9.1 Proyeksi LDA Improved (LD1 vs LD2)

lda_scores_imp <- as.data.frame(pred_train_lda_imp$x)
lda_scores_imp$Staging <- data_train_sel$Staging

ggplot(lda_scores_imp, aes(x = LD1, y = LD2, color = Staging)) +
  geom_point(alpha = 0.5, size = 1.5) +
  stat_ellipse(level = 0.68, linewidth = 0.8) +
  labs(
    title    = "Proyeksi LDA Improved pada LD1 dan LD2 (Data Latih)",
    subtitle = sprintf("LD1: %.2f%%  |  LD2: %.2f%%  |  LD3: %.2f%%",
                       ev_imp_pct[1], ev_imp_pct[2], ev_imp_pct[3]),
    x     = sprintf("LD1 (%.2f%%)", ev_imp_pct[1]),
    y     = sprintf("LD2 (%.2f%%)", ev_imp_pct[2]),
    color = "Staging"
  ) +
  scale_color_manual(values = c("#e74c3c", "#3498db", "#2ecc71", "#f39c12")) +
  theme_bw(base_size = 11) +
  theme(plot.title = element_text(face = "bold"))

9.2 Confusion Matrix Heatmap — LDA Improved (Data Uji)

cm_lda_imp_df <- as.data.frame(cm_test_lda_imp$table)
colnames(cm_lda_imp_df) <- c("Prediksi", "Aktual", "Freq")

ggplot(cm_lda_imp_df, aes(x = Prediksi, y = Aktual, fill = Freq)) +
  geom_tile(color = "white") +
  geom_text(aes(label = Freq), size = 4.5, fontface = "bold") +
  scale_fill_gradient(low = "#dceefb", high = "#2980b9") +
  labs(
    title = sprintf("Confusion Matrix LDA Improved (Data Uji) — Akurasi: %.2f%%",
                    cm_test_lda_imp$overall["Accuracy"] * 100),
    x = "Prediksi", y = "Aktual"
  ) +
  theme_bw(base_size = 11) +
  theme(plot.title = element_text(face = "bold"))

9.3 Confusion Matrix Heatmap — QDA Improved (Data Uji)

cm_qda_imp_df <- as.data.frame(cm_test_qda_imp$table)
colnames(cm_qda_imp_df) <- c("Prediksi", "Aktual", "Freq")
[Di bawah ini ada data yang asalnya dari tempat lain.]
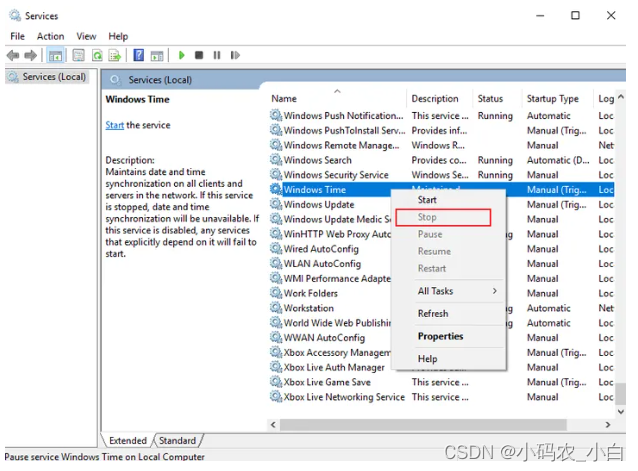
Task: Click the Start the service link
Action: (x=114, y=126)
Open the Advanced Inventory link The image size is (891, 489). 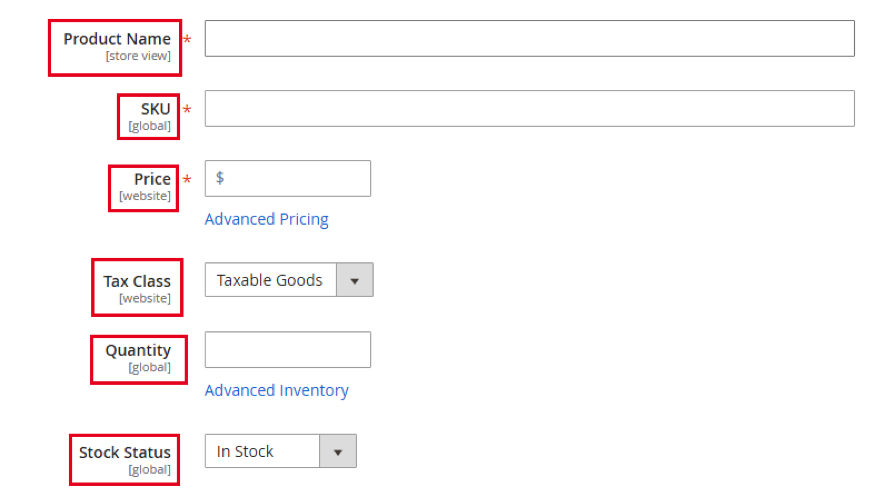pyautogui.click(x=277, y=391)
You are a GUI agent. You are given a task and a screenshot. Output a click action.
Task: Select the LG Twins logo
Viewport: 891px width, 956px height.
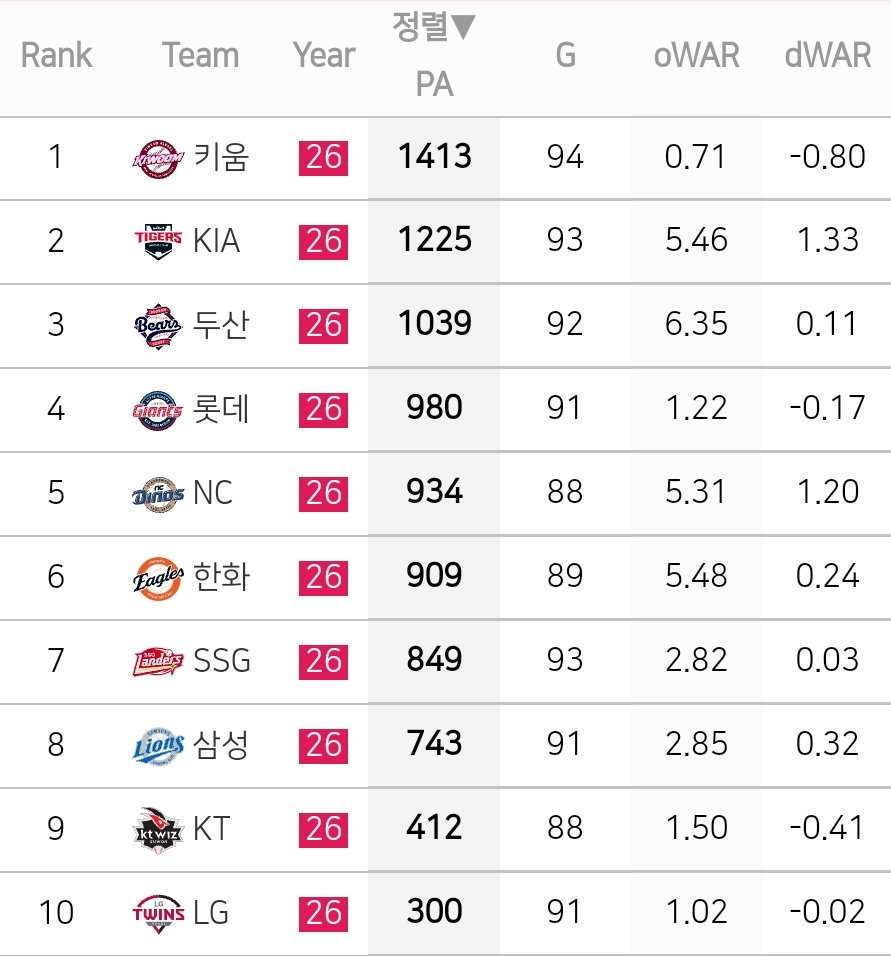[158, 913]
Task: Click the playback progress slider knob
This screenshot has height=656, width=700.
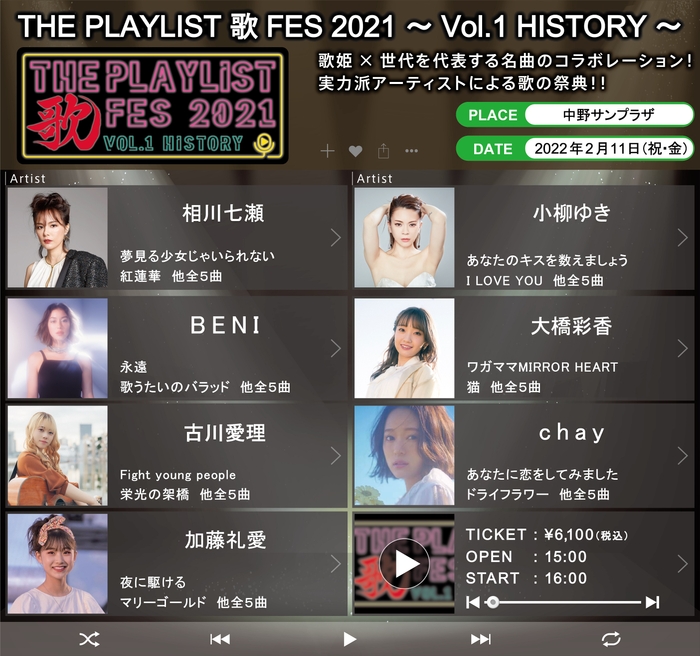Action: click(493, 602)
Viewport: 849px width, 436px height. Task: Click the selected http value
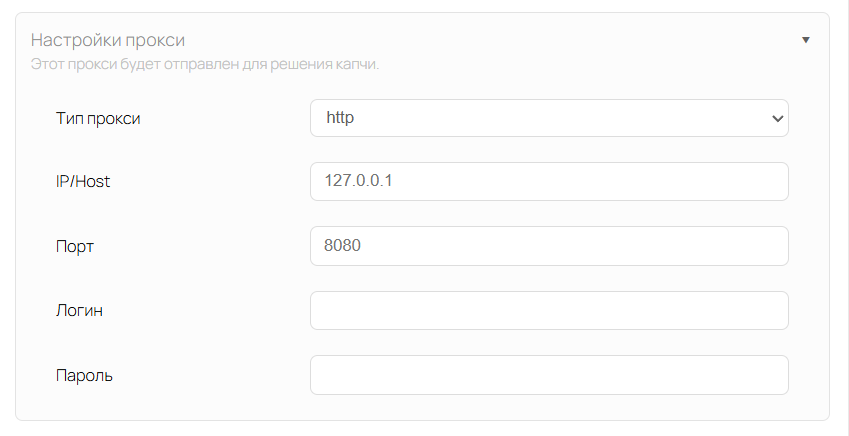tap(341, 118)
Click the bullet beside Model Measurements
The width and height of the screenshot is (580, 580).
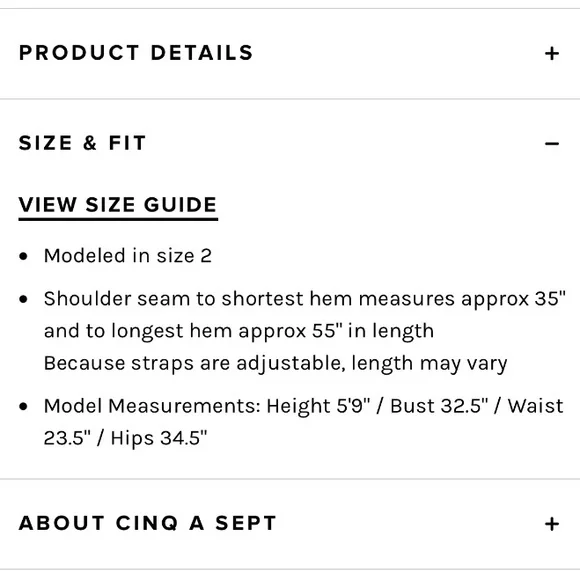point(23,406)
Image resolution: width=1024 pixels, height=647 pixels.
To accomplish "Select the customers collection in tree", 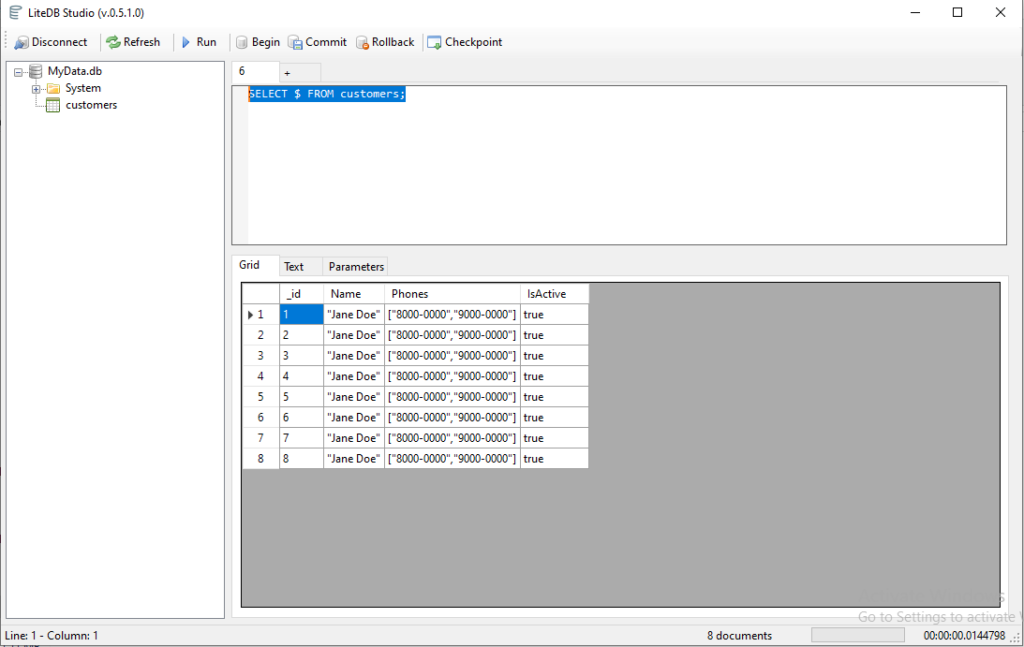I will point(91,105).
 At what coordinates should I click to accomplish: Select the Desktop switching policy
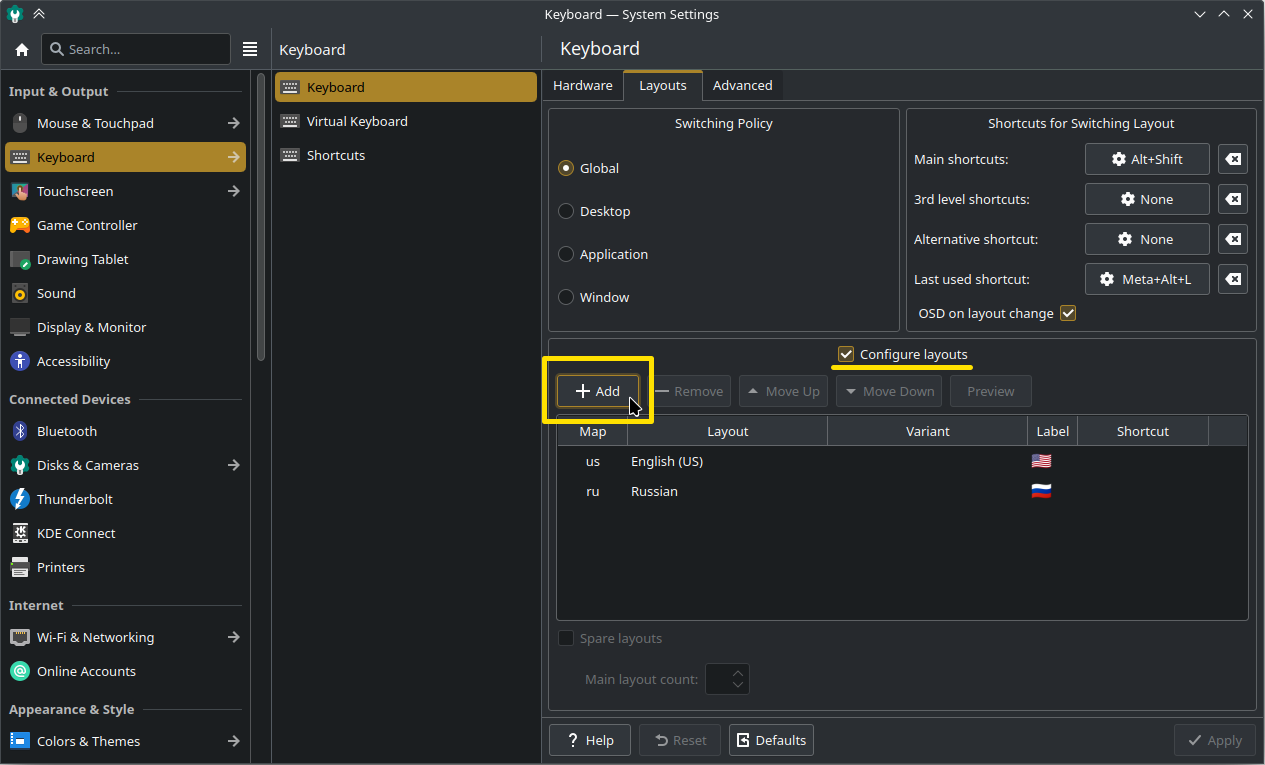tap(566, 211)
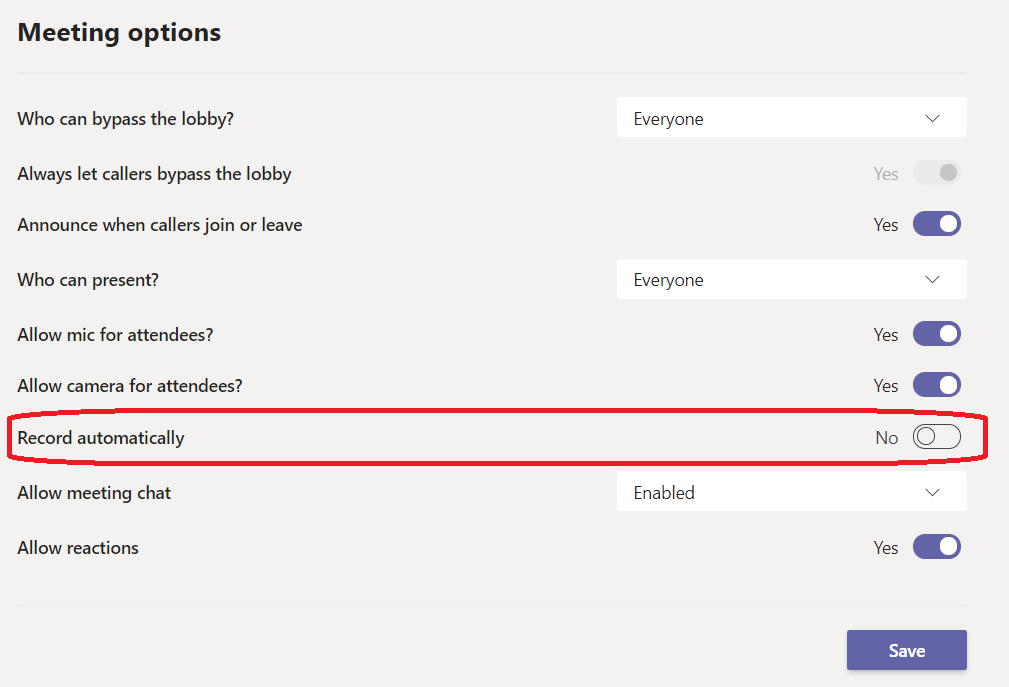This screenshot has width=1009, height=687.
Task: Click the 'Record automatically' label text
Action: [x=101, y=437]
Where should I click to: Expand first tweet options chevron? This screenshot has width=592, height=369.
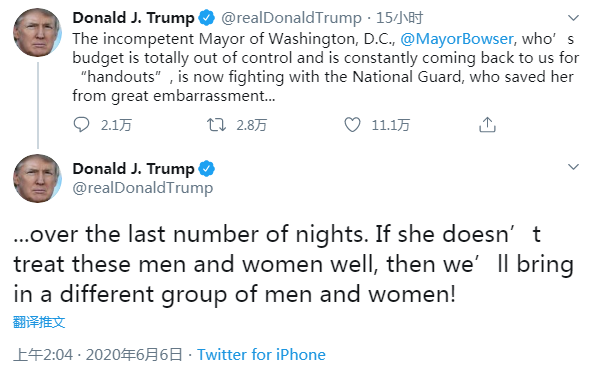(573, 18)
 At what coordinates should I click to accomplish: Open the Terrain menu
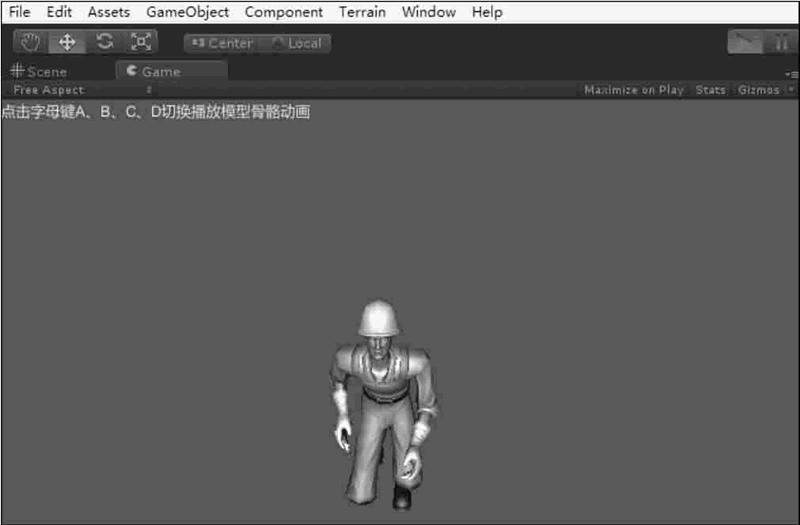point(362,12)
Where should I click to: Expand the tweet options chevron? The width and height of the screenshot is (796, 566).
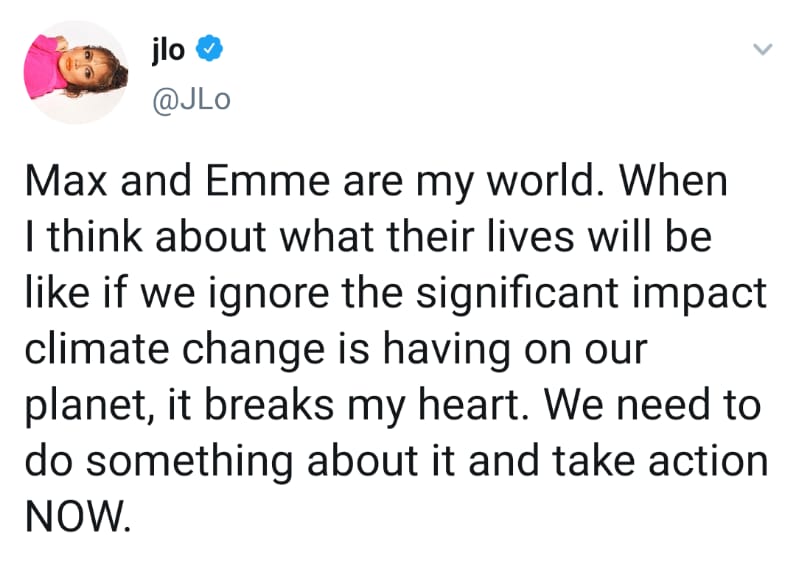pyautogui.click(x=761, y=49)
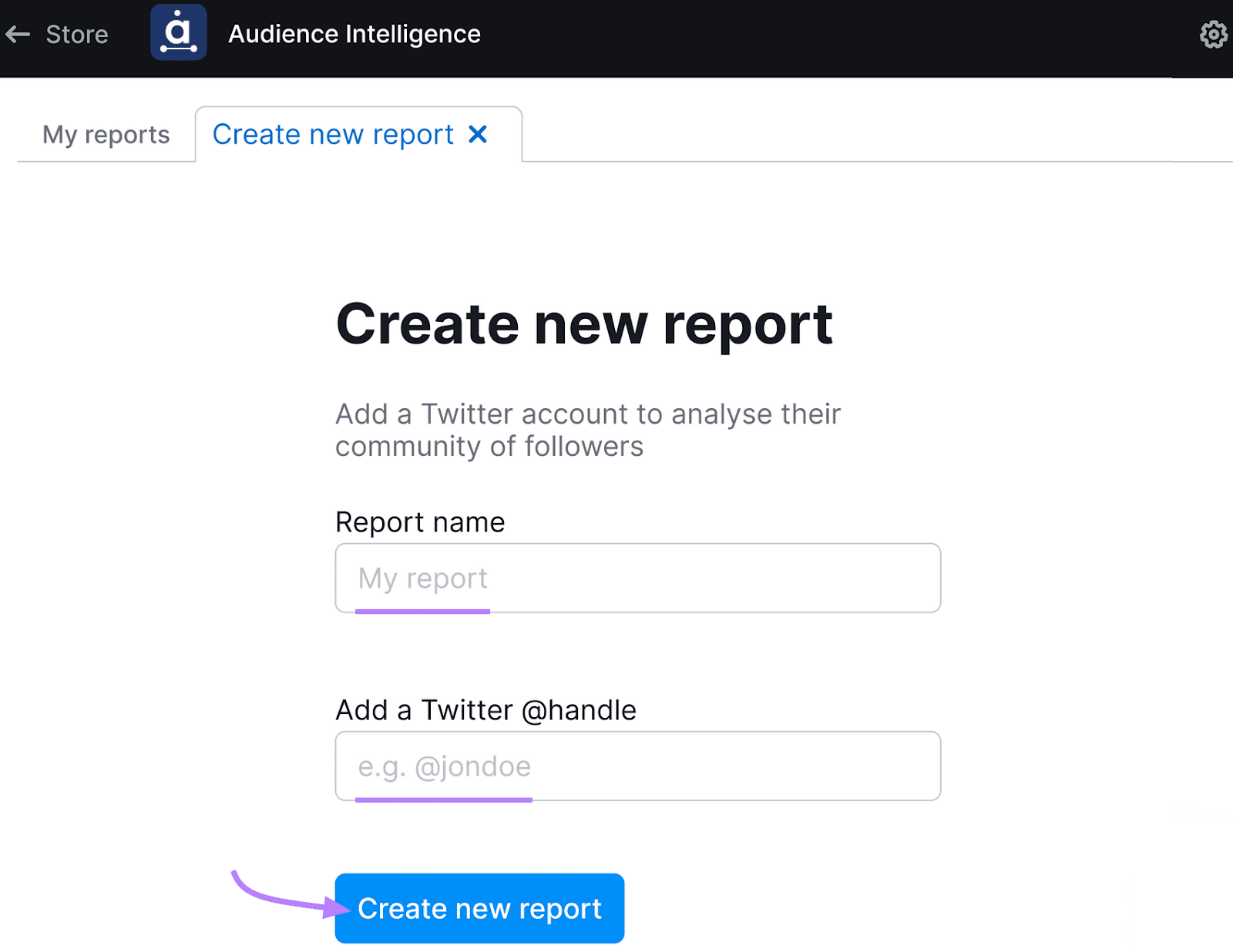Dismiss the open report tab using the X icon

(x=479, y=134)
ggplot(cm_qda_imp_df, aes(x = Prediksi, y = Aktual, fill = Freq)) +
  geom_tile(color = "white") +
  geom_text(aes(label = Freq), size = 4.5, fontface = "bold") +
  scale_fill_gradient(low = "#fdebd0", high = "#e67e22") +
  labs(
    title = sprintf("Confusion Matrix QDA Improved (Data Uji) — Akurasi: %.2f%%",
                    cm_test_qda_imp$overall["Accuracy"] * 100),
    x = "Prediksi", y = "Aktual"
  ) +
  theme_bw(base_size = 11) +
  theme(plot.title = element_text(face = "bold"))

9.4 Perbandingan Akurasi: Sebelum vs Sesudah (Grouped Bar Chart)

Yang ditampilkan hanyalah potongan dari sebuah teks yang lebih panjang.